Combat Open Water Swim Anxiety
The swim portion of the race can cause great anxiety for new and experienced swimmers alike. The anxiety can come from different sources, so you need to address it accordingly to overcome it.
Open water swimming requires a higher level of swim fitness than pool swimming. There is no 100% passive way to recover on the swim like the bike and run. You need to understand technique and pacing to get yourself through an open water swim. This can best be accomplished through 1-on-1 lessons with a coach as well as practice in the open water leading up to your race. At Playtri, we get athletes in our Endless Pool so we can provide them immediate feedback based on what we are seeing above and below the water.
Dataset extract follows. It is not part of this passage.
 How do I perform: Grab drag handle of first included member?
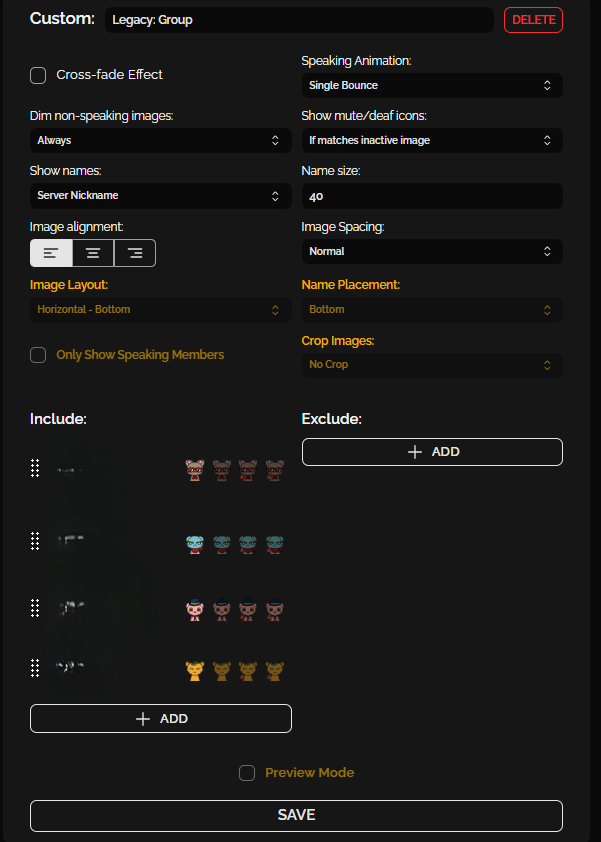[x=35, y=468]

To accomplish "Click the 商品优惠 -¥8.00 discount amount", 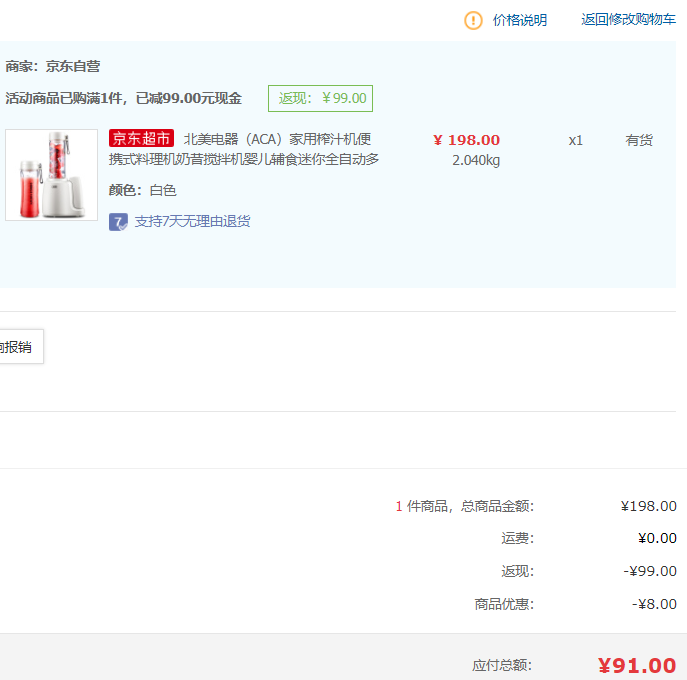I will [x=654, y=604].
You will understand a pace that you can maintain while also maintaining good technique to reduce energy expenditure. We also have the longest running Open Water Swim in the DFW Metroplex to get your prepared between March and September.
OPEN WATER FEARS
The open water can be daunting. Dark water can cause anxiety because you can’t even see your hand in front of your face. Your mind immediately tells you there’s a shark or a gator just below you and you can’t shake that feeling. Forget about when another athlete or some floating debris touches you! Athletes should practice visualization before entering the water of how they want to swim and exit the water in a calm manner. I recommend athletes practice resetting by turning over on their back and floating or gently swimming elementary back stroke to continue forward movement. They should use diaphragmatic breathing and 4-4-4 breathing pattern to settle their breathing down. They should have positive self-talk and go back to that visualization from before the swim to remind themselves they have done this before and can do it again. When they do all of this and are ready, turn back over and bring it home.
Preparing for the race with appropriate gear including wetsuit, bootie, gloves, and a hood are important for cold races. If you have the gear, you still want to fight hyperventilation by dunking your face in the cold water without goggle for a few seconds until you feel the tightness in your chest leave and feel the sense of calm return before you start the race.